Galway reminds Claude of the Pacific Northwest. It is always wet and the scent of timber returning to earth is always on the air and there are blackberries in every open lot and clinging to every collapsing building.
It was a “soft” morning the other day and Claude got soaked in the 2 mile walk to work, but as he got to campus he realized “I work at the University.” He thought back to the wonderful days of his youth wandering around campuses where his father worked.
We are still looking for accommodations. Things we have learned thus far: The university is on the West side of the river and Galway (old town) is on the East. The medieval city is a very cool and happening place, but not if you want to have 2 bathrooms and space to store your bikes. Anything on the East side of the river will significantly lengthen the commute as there are only 4 bridges and they all get backed up as rush hour starts. On the west side, near the campus, everyone who is not a student says: “Don’t rent there as there are so many students and parties every night. You won’t sleep a wink, I’ll tell you now.” People of student age claim it is the best place to rent. Farther out of town, before you get to the hills, is the area of the old projects. Towers that were knocked down and homes built in their place, but still considered a “lower class” part of town. “Watch out for the Gypsies” we are told on a regular basis — Claude almost wants to tell them that he is descended from good Gypsy stock, but he keeps his mouth closed as he is here to learn not to educate. Anyway the houses that we have seen there are rather run down and in need of repair. Going a bit farther out of town and into the hills we get the upscale neighbourhoods. There was a nice house just down the road from Michael D. (the new Irish president, don’t ya know).
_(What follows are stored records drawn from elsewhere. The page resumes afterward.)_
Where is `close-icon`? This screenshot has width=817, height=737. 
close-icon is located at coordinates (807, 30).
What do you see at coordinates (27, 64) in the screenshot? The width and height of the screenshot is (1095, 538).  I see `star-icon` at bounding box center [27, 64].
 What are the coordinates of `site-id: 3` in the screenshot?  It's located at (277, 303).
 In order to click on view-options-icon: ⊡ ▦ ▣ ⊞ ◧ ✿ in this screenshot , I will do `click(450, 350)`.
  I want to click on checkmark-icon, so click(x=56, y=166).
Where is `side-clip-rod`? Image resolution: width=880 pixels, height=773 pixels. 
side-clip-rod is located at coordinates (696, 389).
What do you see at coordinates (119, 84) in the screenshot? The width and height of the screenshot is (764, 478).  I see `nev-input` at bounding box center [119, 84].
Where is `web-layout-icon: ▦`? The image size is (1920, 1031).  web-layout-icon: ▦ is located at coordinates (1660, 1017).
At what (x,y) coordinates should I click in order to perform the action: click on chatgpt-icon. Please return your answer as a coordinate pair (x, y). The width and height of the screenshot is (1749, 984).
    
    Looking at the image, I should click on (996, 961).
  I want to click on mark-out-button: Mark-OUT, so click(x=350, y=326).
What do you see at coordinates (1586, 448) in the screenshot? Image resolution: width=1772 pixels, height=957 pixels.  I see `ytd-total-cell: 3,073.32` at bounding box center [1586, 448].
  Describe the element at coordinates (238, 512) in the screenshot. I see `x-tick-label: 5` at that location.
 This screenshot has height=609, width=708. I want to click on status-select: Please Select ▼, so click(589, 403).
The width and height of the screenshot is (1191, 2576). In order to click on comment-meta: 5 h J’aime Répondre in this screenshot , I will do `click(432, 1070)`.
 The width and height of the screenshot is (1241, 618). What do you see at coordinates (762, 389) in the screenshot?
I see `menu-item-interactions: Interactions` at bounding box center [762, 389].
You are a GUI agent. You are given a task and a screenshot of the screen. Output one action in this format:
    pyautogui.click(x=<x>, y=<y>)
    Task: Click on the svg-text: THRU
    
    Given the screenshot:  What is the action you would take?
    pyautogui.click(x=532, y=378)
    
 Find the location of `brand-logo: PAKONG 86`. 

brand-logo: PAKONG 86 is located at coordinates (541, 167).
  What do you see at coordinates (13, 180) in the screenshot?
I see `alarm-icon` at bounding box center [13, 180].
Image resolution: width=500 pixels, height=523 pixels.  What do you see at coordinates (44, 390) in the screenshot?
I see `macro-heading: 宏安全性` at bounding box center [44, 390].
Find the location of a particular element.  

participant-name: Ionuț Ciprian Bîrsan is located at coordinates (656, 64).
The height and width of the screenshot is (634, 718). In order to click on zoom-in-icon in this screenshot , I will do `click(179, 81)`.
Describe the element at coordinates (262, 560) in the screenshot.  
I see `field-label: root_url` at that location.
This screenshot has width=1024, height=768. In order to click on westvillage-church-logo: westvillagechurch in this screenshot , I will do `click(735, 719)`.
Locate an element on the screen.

It was a nice 3bdr, 2bth that overlooked the city. But on a steep hill and down a narrow lane, a bit far from work for cycling. Keep in mind that we don’t have a car and we don’t want to get one. The place closest to work was a bit run down and smelled “funny.” Not quite sure what that smell was but it could have been old musty house. In any case we didn’t take that one either; by the way, “old musty house” smell reminds Claude of aunt Kay’s (nee grandma’s) house. And warm “old musty house” reminds Claude of their garage in the back yard, though he supposes that has long since fallen down.
Claude’s father, Claude senior, said he when he was in Galway he determined the sun does not set on Galway Bay as noted in the song. The other day Claude was in a restaurant and there was an old travel poster on the wall (1930’s or so) that said “Come to Salthill and see the sun go down on Galway Bay.” So we looked in Salthill for accommodations, perhaps we are to get a house there so that we can see the sun set on Galway Bay.
In any case we are doing well. Cindy is picking up the speech patterns. Claude is starting to settle in at work and worry about money. That last part comes naturally as he comes from good stock in that vein. We are enjoying the adventure and looking forward to seeing what happens next.